Exactly transcribe the span of lines from the one containing "Click the Desktop & Dock icon" through the final line of the entries, inclusive, and nothing outside it. Exclude the pictures.
Input records START
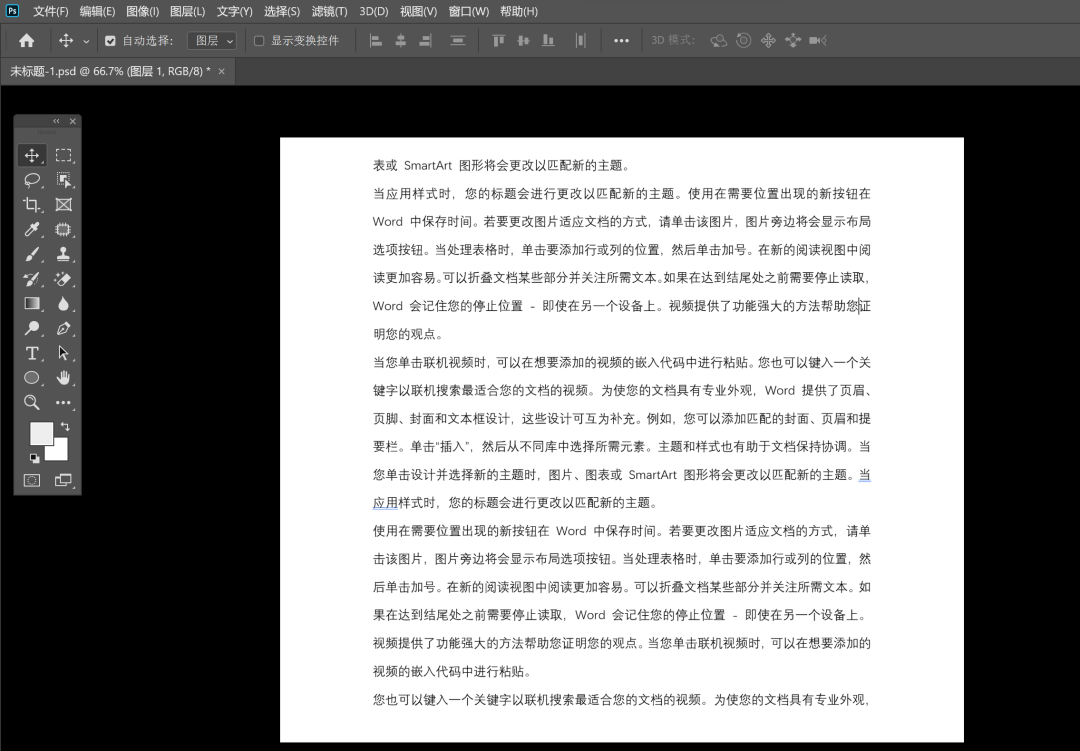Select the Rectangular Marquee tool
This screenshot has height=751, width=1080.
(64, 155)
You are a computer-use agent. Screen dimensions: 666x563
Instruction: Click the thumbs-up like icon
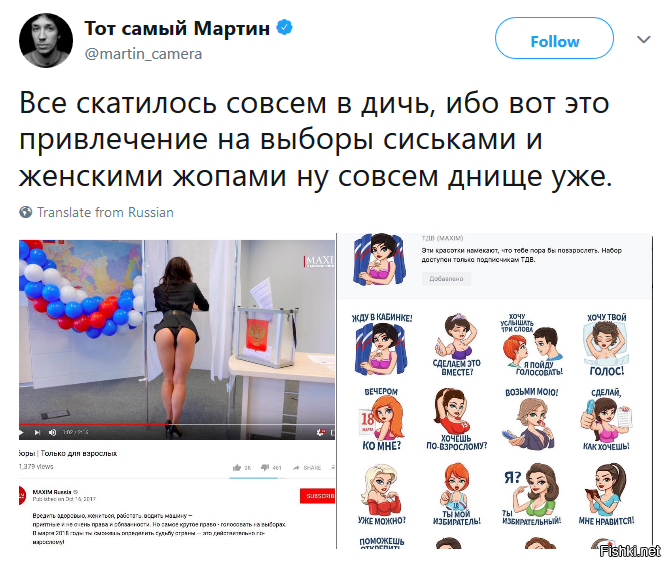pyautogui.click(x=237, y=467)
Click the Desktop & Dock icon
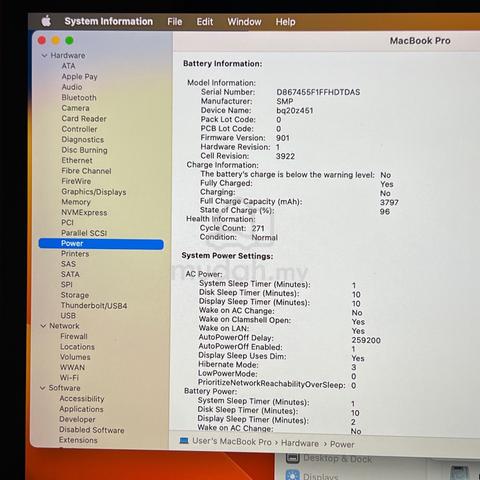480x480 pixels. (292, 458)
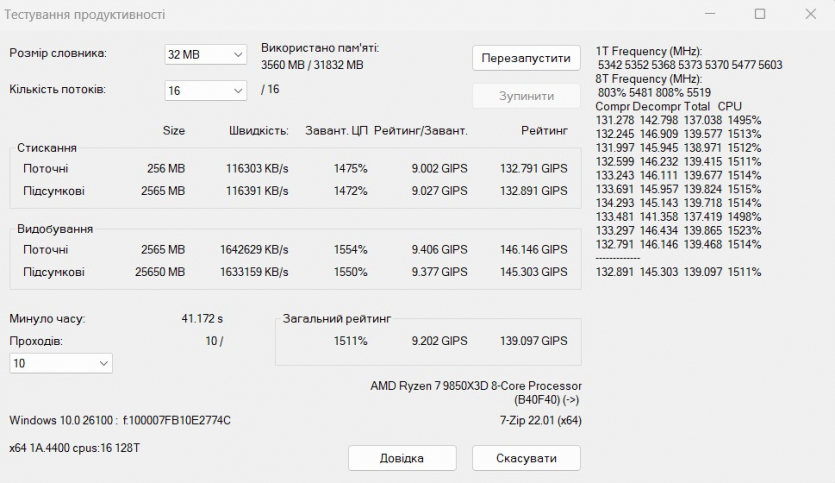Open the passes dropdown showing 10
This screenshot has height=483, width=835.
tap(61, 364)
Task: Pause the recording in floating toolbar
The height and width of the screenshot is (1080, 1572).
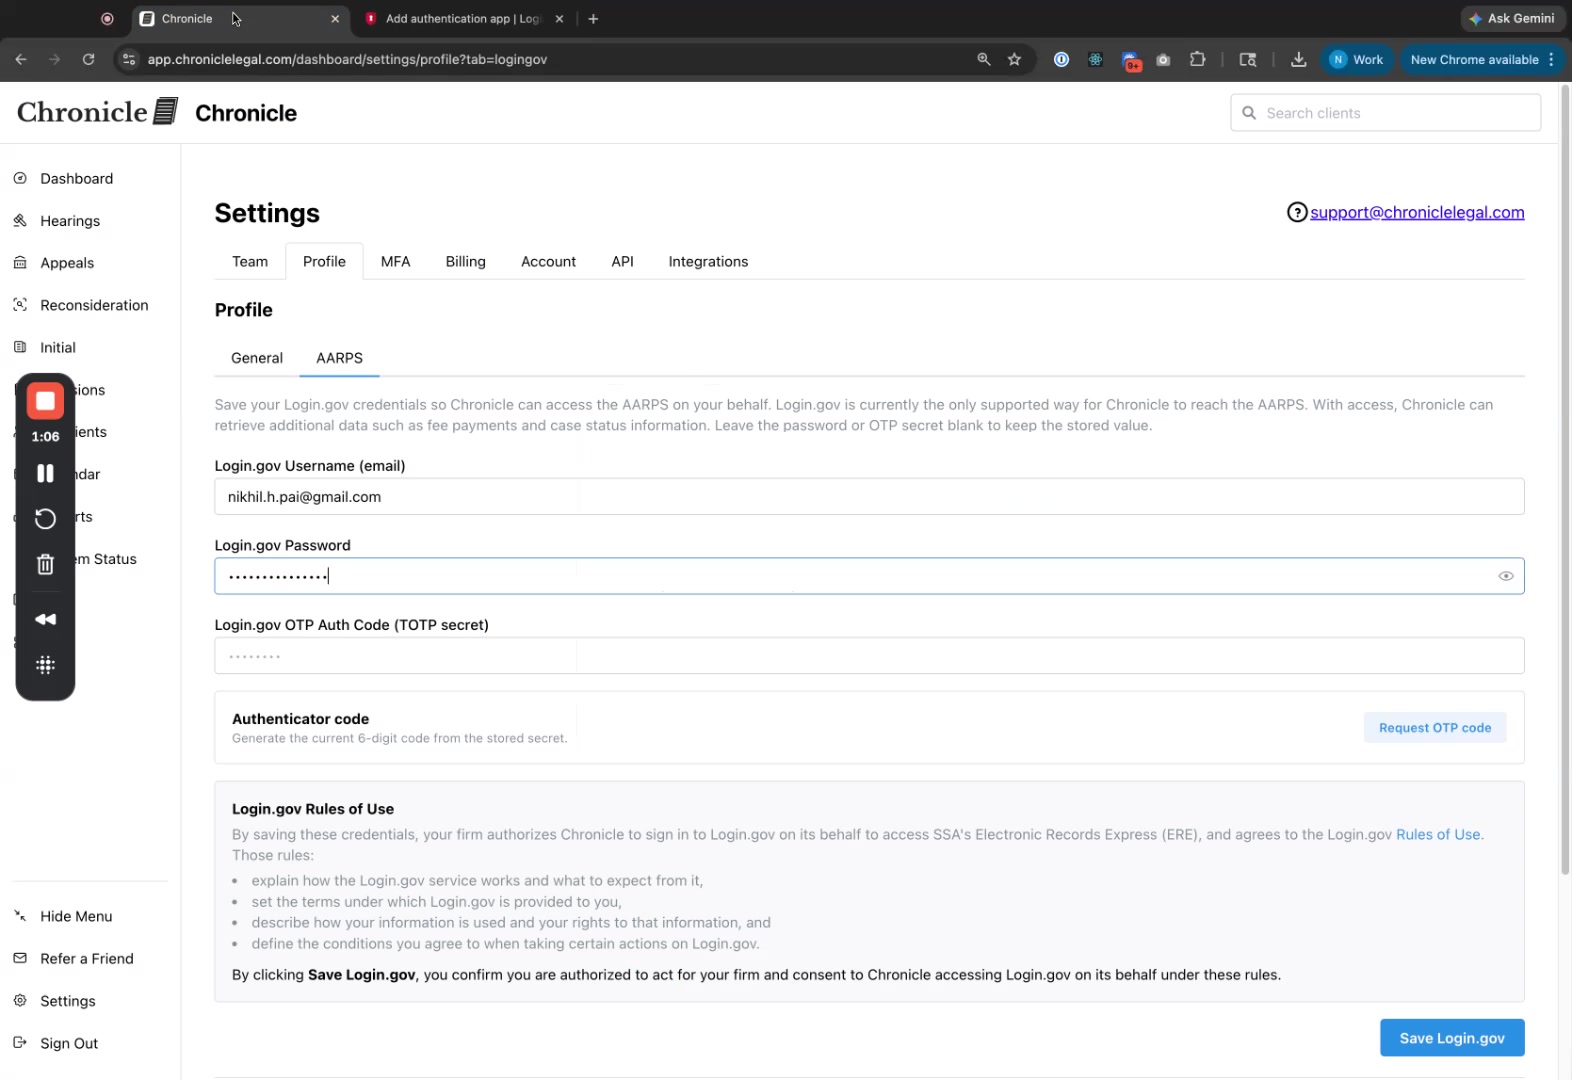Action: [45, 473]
Input records END
◆ **Answer box**
Click the Desktop & Dock icon
480x480 pixels. (292, 458)
Open the passes dropdown showing 10
This screenshot has height=483, width=835.
tap(61, 364)
Task: Pause the recording in floating toolbar
The height and width of the screenshot is (1080, 1572).
Action: [45, 473]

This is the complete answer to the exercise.